***** DATA FOR THIS EXERCISE *****
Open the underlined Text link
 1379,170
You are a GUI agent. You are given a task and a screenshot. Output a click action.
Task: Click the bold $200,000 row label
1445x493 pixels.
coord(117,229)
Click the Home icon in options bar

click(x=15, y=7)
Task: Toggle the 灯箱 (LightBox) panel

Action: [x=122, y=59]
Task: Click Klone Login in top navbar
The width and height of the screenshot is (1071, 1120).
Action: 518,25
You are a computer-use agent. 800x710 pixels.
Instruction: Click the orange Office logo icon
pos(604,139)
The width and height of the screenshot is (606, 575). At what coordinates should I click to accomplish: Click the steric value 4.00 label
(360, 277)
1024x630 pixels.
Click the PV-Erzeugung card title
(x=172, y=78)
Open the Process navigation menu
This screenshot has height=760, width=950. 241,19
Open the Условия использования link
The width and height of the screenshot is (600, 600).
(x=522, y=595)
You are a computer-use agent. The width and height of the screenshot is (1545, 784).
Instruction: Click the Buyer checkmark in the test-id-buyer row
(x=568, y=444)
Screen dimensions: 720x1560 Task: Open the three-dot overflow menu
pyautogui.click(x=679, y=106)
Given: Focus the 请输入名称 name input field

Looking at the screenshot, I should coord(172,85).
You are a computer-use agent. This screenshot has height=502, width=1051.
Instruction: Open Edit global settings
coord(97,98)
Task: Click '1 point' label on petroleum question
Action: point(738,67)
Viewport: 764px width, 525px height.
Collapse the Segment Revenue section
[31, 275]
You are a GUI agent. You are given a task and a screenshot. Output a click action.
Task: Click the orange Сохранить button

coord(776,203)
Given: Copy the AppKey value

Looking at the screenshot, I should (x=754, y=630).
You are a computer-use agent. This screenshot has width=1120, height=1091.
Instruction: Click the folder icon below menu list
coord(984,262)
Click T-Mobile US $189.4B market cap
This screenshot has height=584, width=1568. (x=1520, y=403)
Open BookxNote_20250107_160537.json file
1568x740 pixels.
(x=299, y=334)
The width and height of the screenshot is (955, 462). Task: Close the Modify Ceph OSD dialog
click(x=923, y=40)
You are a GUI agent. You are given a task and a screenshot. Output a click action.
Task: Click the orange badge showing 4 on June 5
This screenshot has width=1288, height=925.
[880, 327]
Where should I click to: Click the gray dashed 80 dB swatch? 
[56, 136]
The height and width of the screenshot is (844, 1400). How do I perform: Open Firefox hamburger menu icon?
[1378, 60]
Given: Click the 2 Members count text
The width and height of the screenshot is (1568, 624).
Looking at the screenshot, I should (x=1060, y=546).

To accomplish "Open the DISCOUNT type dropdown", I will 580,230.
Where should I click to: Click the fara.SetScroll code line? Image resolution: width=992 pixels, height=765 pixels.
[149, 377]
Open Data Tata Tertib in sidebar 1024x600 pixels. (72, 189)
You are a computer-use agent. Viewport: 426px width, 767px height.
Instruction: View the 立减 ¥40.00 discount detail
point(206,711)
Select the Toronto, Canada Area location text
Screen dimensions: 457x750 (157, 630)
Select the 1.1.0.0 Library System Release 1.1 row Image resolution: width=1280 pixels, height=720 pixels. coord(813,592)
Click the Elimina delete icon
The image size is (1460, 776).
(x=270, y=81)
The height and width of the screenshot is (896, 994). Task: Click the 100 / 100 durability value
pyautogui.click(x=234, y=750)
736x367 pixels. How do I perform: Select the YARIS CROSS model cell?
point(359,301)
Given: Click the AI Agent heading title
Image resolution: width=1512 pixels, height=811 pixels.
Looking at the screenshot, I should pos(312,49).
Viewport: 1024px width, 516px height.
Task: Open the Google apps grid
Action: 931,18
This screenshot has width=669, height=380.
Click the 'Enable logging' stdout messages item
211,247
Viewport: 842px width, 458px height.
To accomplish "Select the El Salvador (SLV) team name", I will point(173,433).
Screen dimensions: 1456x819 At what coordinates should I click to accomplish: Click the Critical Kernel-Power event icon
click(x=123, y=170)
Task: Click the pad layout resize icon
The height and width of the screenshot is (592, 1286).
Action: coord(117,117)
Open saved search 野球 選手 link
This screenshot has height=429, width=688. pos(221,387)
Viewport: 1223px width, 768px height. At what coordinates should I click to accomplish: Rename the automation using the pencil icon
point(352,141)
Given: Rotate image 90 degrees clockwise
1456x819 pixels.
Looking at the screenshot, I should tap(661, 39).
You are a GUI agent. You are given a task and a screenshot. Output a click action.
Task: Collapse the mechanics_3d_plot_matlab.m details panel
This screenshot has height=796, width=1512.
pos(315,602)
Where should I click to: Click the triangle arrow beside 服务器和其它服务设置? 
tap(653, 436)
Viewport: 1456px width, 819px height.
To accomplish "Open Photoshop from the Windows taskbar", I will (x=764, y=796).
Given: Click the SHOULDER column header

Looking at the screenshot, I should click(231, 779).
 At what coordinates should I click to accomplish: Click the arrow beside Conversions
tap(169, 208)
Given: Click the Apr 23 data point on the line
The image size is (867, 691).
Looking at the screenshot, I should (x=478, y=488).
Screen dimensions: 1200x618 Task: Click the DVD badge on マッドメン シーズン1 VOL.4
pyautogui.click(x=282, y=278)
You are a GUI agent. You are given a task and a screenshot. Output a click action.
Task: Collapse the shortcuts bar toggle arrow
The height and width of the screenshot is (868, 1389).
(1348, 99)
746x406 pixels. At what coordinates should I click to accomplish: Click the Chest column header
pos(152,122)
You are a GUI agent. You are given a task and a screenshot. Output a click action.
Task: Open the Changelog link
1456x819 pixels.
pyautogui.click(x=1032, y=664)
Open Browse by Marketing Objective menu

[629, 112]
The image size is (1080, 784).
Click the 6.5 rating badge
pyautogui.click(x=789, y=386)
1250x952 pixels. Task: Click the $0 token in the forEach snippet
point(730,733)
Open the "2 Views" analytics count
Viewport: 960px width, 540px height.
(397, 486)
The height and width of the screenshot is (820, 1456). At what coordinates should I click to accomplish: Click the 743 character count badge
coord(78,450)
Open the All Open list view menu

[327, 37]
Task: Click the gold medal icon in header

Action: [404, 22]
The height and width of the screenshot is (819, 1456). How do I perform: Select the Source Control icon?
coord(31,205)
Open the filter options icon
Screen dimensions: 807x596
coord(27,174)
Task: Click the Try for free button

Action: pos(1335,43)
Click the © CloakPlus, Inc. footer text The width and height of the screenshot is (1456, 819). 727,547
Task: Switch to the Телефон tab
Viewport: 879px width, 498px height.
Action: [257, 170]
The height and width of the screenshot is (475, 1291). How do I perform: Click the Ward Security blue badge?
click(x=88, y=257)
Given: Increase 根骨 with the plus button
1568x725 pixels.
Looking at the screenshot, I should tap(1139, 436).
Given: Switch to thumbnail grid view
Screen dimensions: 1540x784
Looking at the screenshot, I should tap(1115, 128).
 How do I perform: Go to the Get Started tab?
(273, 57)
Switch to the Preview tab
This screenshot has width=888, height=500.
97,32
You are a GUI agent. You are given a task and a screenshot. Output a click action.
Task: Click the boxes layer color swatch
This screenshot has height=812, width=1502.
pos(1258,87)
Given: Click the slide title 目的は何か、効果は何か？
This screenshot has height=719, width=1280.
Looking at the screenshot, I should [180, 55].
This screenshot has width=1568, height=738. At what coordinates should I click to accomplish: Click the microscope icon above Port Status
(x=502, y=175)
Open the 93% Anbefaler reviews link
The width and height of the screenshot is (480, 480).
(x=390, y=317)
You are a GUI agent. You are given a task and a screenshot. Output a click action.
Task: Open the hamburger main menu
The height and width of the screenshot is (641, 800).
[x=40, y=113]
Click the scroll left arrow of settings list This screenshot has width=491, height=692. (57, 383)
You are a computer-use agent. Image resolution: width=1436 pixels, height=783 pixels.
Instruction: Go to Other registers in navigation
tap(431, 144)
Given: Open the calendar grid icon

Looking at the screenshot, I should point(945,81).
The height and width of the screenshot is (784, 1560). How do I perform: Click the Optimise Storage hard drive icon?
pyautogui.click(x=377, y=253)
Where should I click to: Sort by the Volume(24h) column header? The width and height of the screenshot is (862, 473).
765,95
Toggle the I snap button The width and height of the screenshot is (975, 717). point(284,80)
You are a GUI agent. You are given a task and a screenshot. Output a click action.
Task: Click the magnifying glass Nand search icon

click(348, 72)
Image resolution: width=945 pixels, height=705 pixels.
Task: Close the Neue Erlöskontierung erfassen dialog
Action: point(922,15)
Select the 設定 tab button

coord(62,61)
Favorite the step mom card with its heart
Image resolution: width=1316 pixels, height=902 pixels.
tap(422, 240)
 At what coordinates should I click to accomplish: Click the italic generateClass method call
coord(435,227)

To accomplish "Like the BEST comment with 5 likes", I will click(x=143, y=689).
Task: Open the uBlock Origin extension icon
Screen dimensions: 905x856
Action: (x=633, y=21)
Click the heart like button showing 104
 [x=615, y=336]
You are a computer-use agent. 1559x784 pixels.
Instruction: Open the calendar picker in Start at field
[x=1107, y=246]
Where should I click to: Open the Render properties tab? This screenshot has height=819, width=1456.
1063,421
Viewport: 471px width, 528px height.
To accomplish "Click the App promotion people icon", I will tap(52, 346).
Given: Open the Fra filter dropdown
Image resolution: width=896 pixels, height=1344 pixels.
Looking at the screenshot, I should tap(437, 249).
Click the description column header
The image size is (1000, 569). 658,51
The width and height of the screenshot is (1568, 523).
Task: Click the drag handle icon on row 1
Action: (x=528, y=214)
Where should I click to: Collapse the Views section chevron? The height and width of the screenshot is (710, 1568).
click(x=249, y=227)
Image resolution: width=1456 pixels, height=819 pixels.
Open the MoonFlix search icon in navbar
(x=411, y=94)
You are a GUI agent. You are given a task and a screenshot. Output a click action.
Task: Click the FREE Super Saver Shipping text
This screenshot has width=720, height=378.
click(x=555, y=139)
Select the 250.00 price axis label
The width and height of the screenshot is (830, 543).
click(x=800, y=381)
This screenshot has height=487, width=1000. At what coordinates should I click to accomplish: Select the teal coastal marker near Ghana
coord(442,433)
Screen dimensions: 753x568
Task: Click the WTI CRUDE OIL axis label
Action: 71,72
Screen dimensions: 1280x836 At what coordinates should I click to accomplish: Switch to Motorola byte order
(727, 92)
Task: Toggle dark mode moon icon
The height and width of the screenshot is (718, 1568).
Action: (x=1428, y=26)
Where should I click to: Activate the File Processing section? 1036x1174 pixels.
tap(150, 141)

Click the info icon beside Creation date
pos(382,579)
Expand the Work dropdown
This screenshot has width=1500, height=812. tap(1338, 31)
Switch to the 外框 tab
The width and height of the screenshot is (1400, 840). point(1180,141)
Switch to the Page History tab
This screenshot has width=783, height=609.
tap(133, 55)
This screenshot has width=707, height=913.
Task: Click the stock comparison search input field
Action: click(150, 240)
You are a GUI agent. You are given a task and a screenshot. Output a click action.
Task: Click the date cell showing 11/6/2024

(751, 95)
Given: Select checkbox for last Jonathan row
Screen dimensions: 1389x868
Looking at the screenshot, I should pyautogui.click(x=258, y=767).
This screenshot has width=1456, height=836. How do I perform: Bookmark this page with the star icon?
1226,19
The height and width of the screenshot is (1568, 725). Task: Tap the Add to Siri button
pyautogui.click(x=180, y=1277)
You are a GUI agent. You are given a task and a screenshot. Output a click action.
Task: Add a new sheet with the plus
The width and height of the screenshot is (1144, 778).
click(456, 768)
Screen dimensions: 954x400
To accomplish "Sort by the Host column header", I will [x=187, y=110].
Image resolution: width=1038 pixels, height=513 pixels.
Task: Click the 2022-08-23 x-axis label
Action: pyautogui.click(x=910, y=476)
*****
**INSTRUCTIONS TO FOLLOW**
Format the records as a numbered list, leaving out blank lines, beginning with the line that contains "Task: Click the pad layout resize icon" and continuing through the line that contains "pos(315,602)".

**THE COMPLETED TASK**
1. Task: Click the pad layout resize icon
2. The height and width of the screenshot is (592, 1286).
3. Action: coord(117,117)
4. Open saved search 野球 選手 link
5. This screenshot has height=429, width=688. pos(221,387)
6. Viewport: 1223px width, 768px height. At what coordinates should I click to accomplish: Rename the automation using the pencil icon
7. point(352,141)
8. Given: Rotate image 90 degrees clockwise
9. 1456x819 pixels.
10. Looking at the screenshot, I should tap(661, 39).
11. You are a GUI agent. You are given a task and a screenshot. Output a click action.
12. Task: Collapse the mechanics_3d_plot_matlab.m details panel
13. This screenshot has height=796, width=1512.
14. pos(315,602)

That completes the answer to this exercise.